__Problem to solve__.
Starting at the beginning of the items below and ending at the line that contains "click(1203, 81)", rewrite those lines with their requests, scaling every coordinate in the answers by 2.05 and rounding to whole numbers with halves rounded up. Leave the pictures out.

Word and element location items
+ + + + + + +

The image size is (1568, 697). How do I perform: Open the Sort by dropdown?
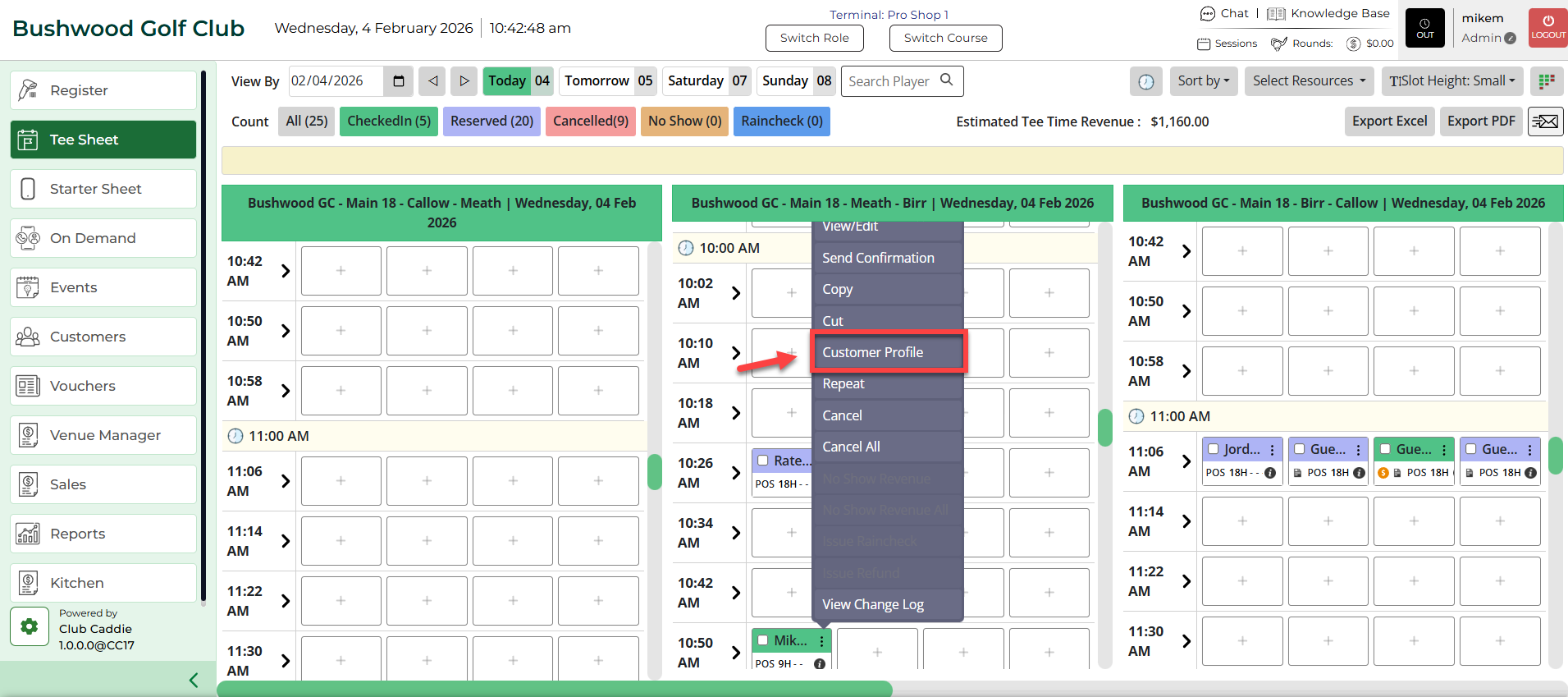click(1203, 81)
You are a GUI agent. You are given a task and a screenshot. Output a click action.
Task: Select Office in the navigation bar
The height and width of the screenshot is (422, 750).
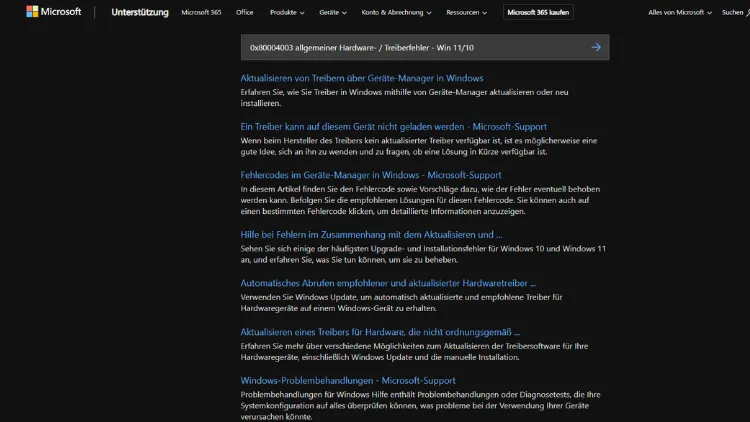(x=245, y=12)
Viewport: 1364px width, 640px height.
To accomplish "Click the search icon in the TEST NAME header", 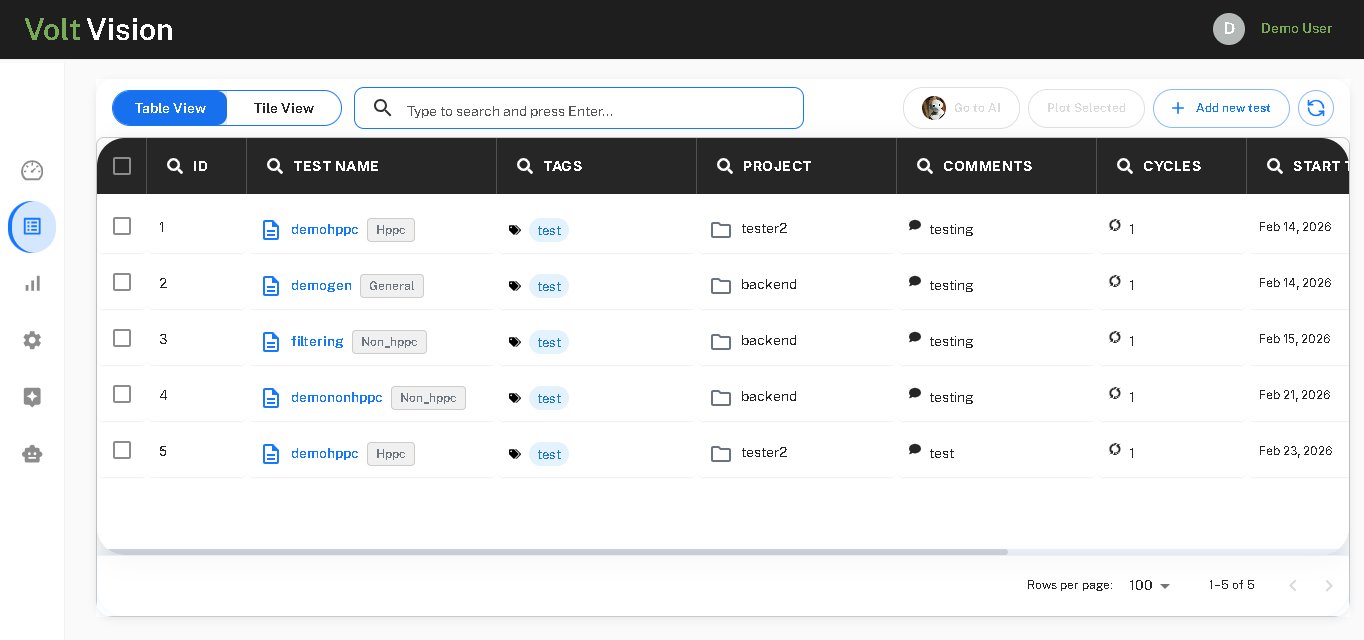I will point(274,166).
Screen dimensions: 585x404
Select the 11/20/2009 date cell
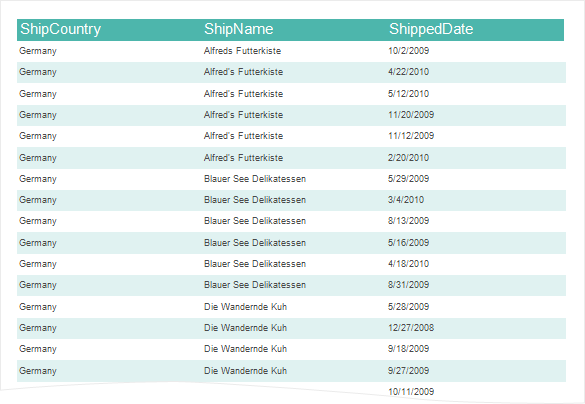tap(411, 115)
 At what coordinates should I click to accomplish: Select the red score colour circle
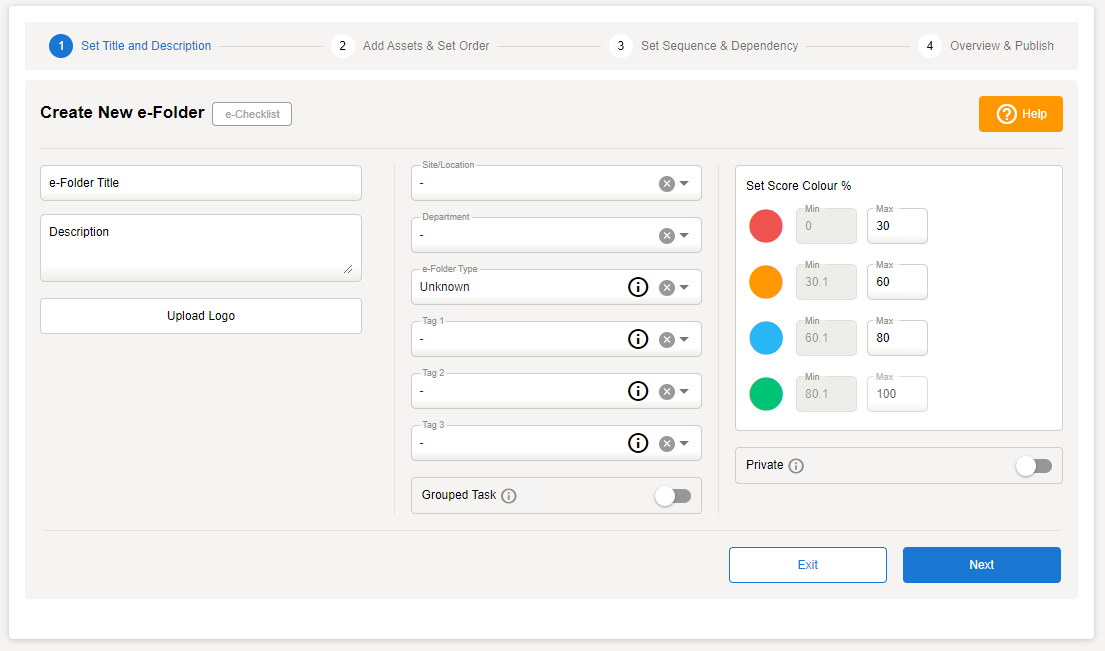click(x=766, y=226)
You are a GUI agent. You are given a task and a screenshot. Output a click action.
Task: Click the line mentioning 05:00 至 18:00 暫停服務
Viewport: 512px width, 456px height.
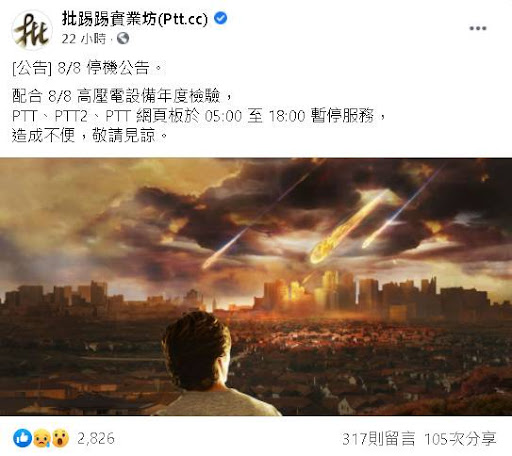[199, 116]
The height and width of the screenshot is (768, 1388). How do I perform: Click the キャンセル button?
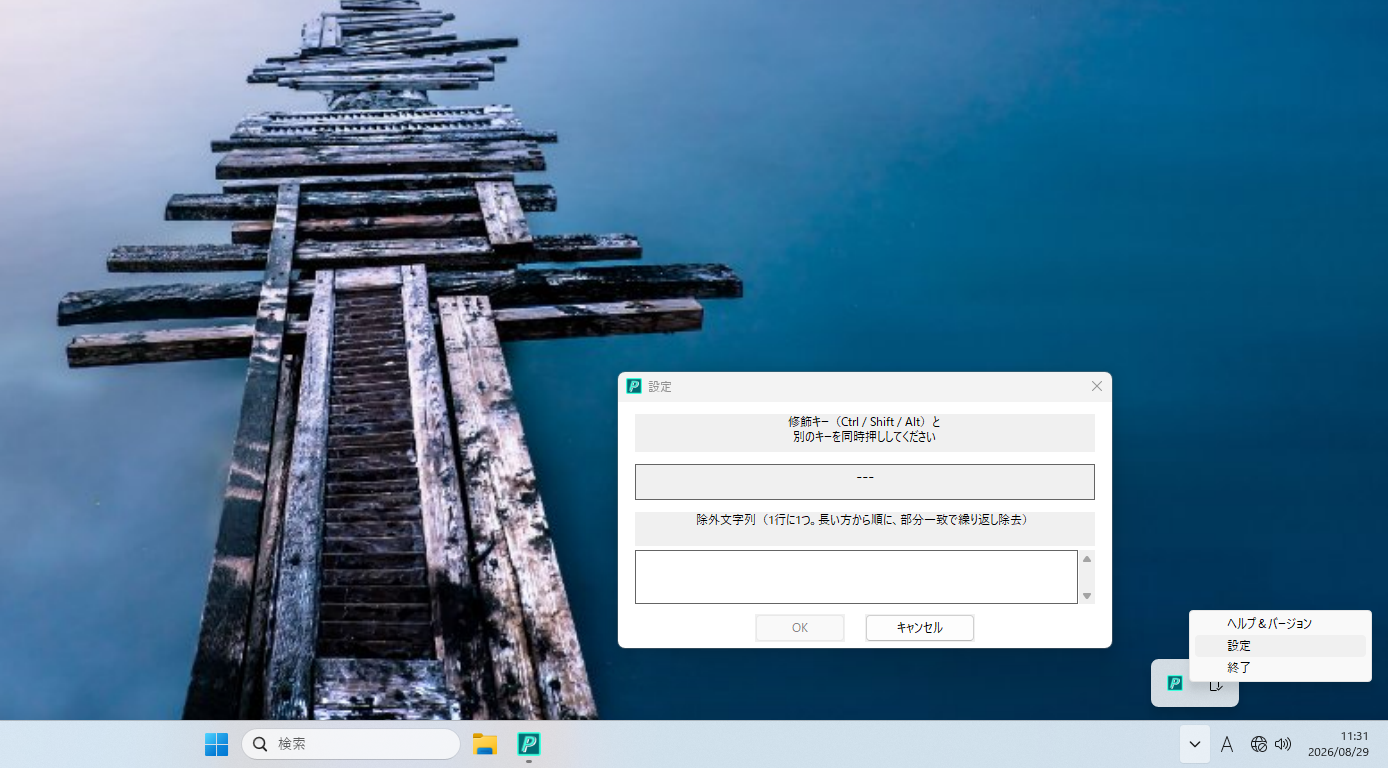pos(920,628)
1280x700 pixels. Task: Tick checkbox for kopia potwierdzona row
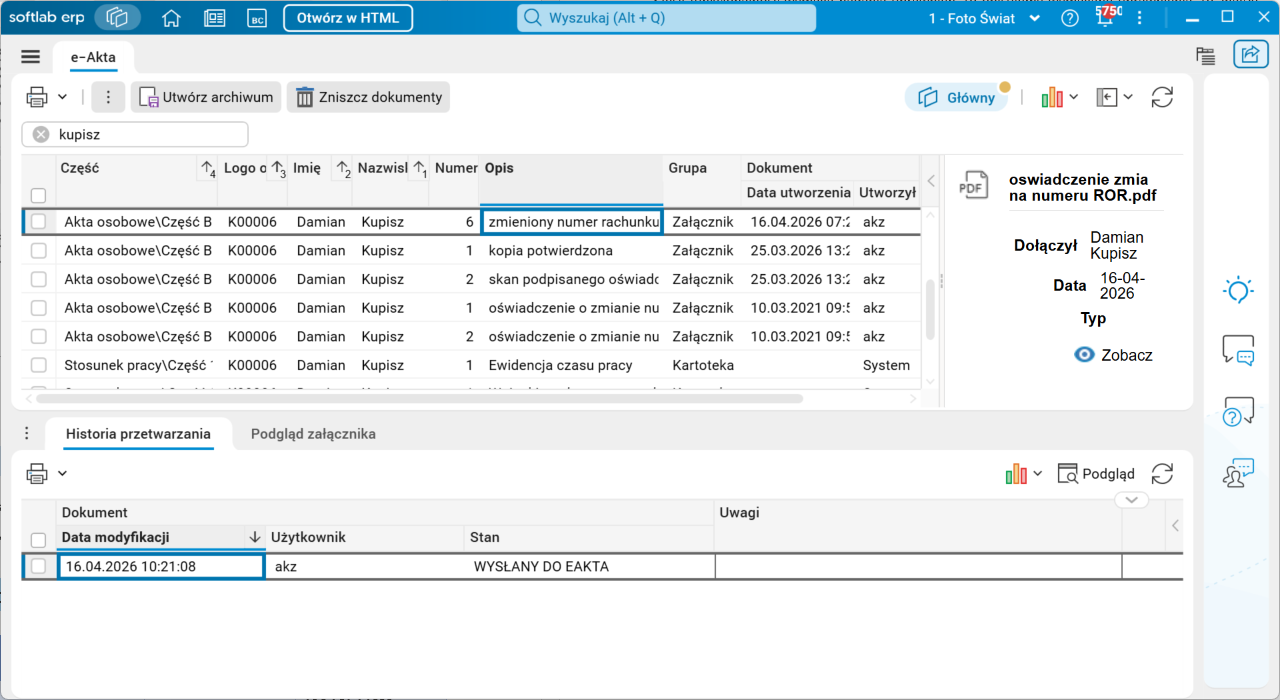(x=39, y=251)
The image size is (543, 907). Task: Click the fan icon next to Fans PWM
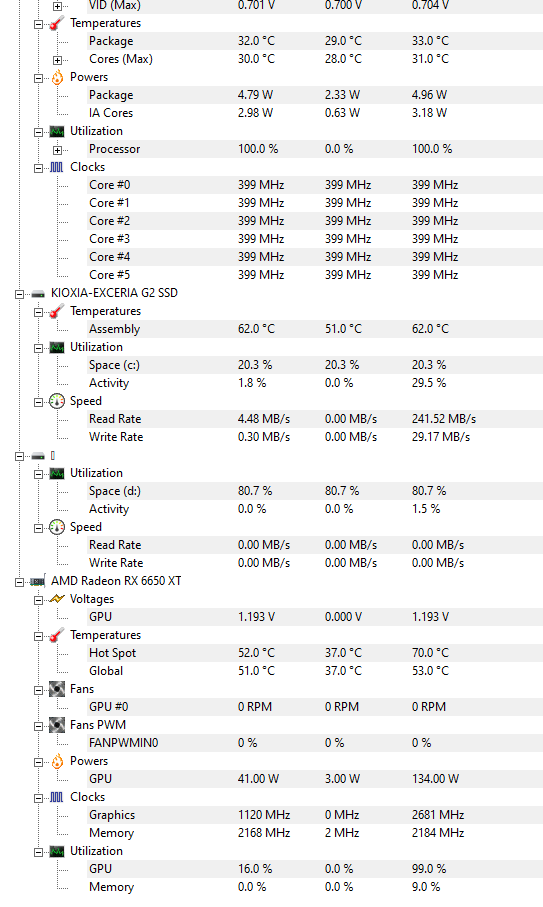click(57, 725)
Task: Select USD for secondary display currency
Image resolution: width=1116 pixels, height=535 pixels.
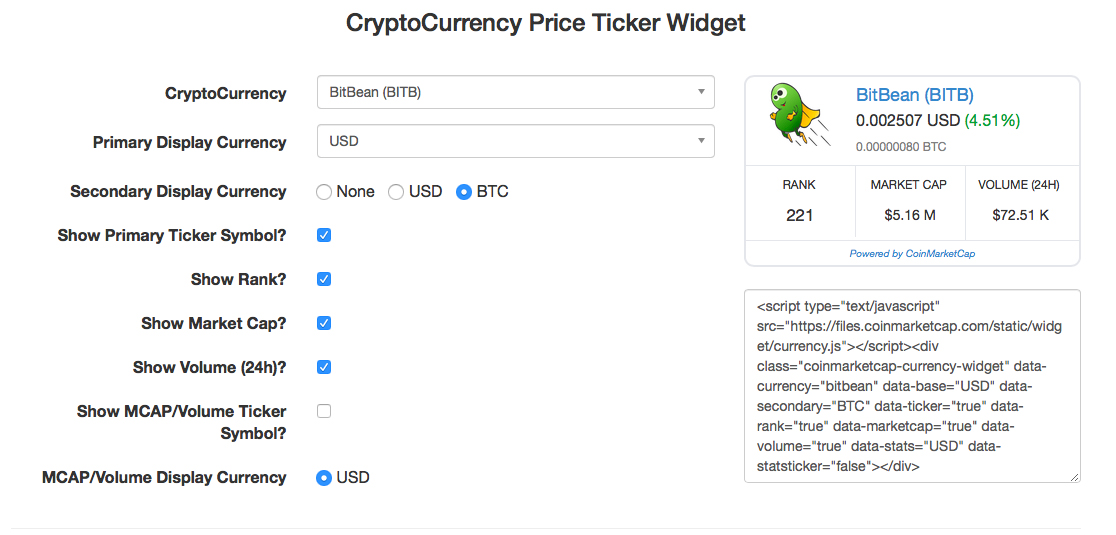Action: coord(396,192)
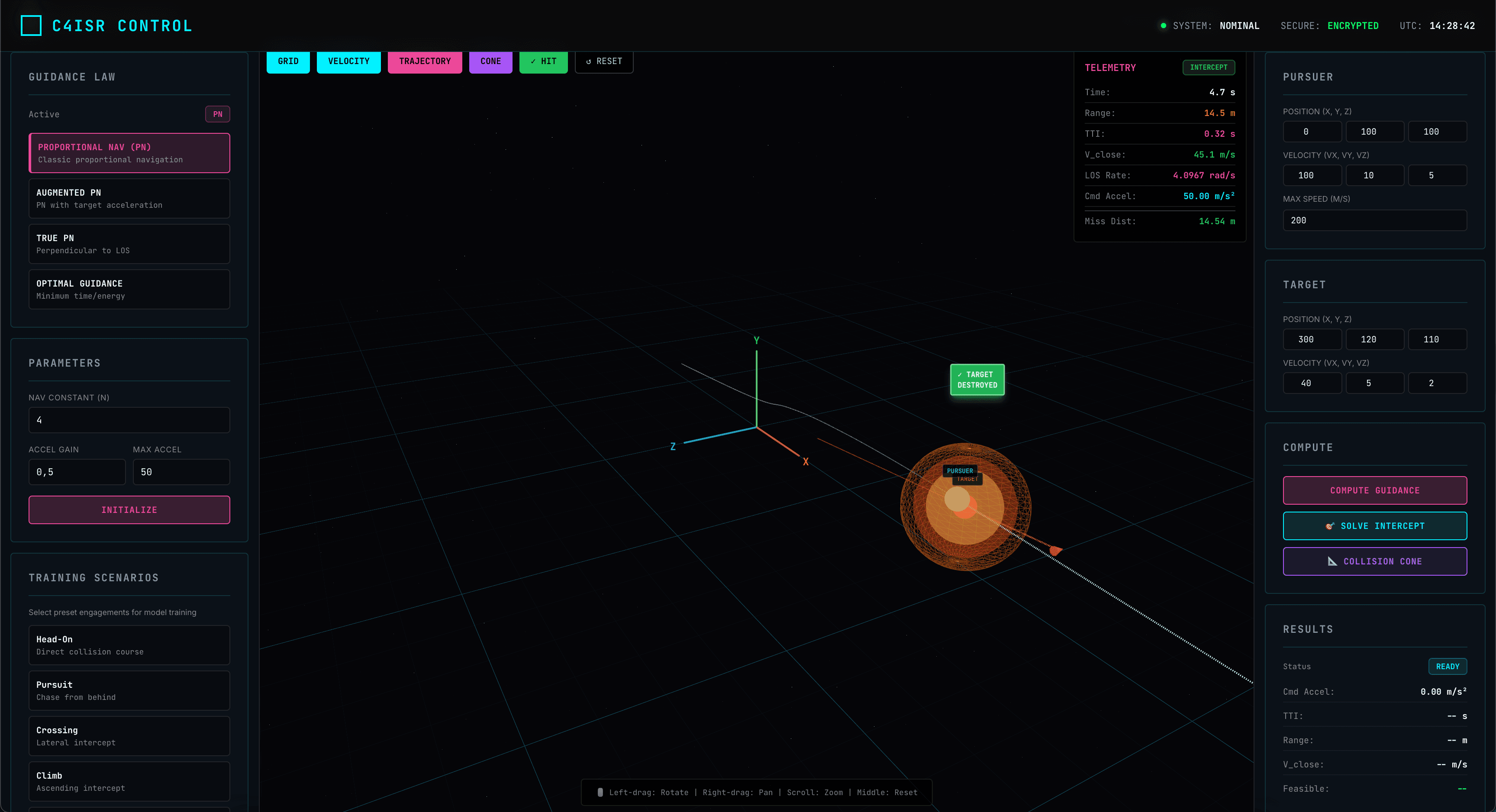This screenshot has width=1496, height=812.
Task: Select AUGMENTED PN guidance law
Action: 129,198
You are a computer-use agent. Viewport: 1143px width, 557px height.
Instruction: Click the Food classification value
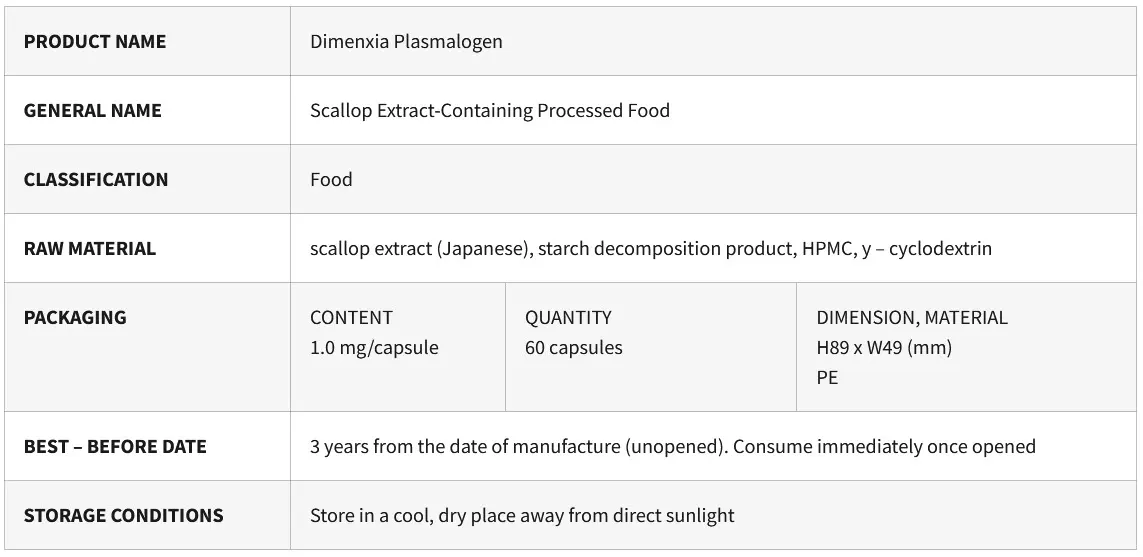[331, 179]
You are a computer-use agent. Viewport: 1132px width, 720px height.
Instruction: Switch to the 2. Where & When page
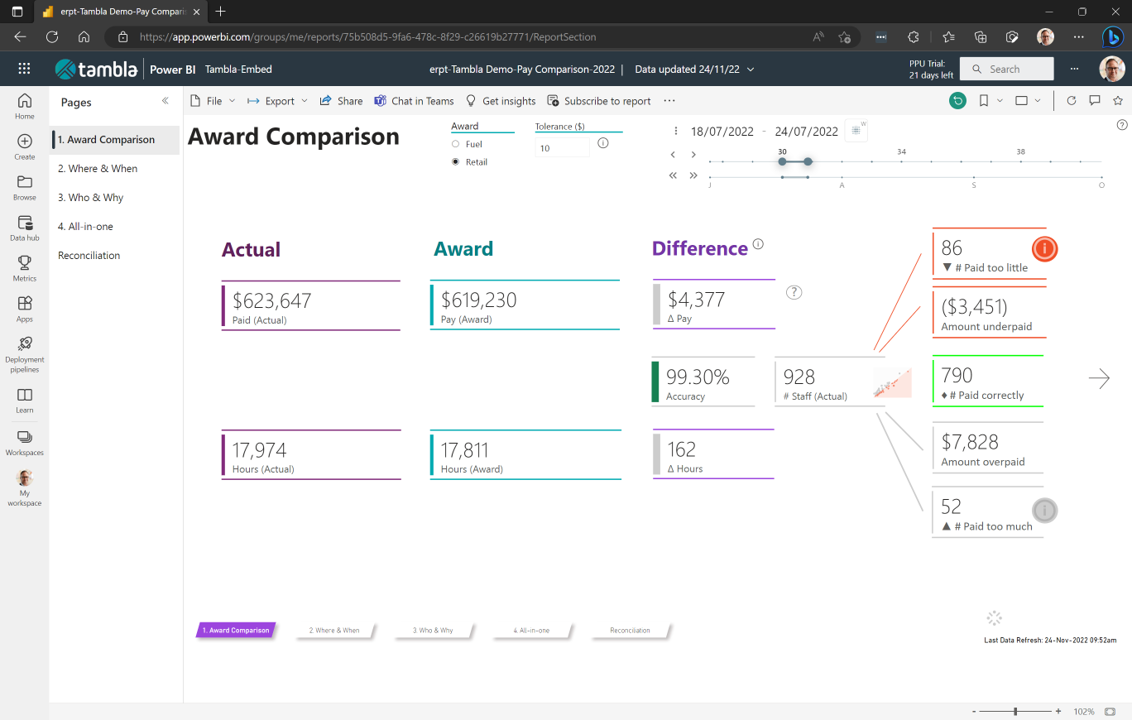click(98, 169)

+ + + + + + +

__Correct output__.
The image size is (1568, 697). How do I perform: Open the Sort by dropdown?
click(2466, 166)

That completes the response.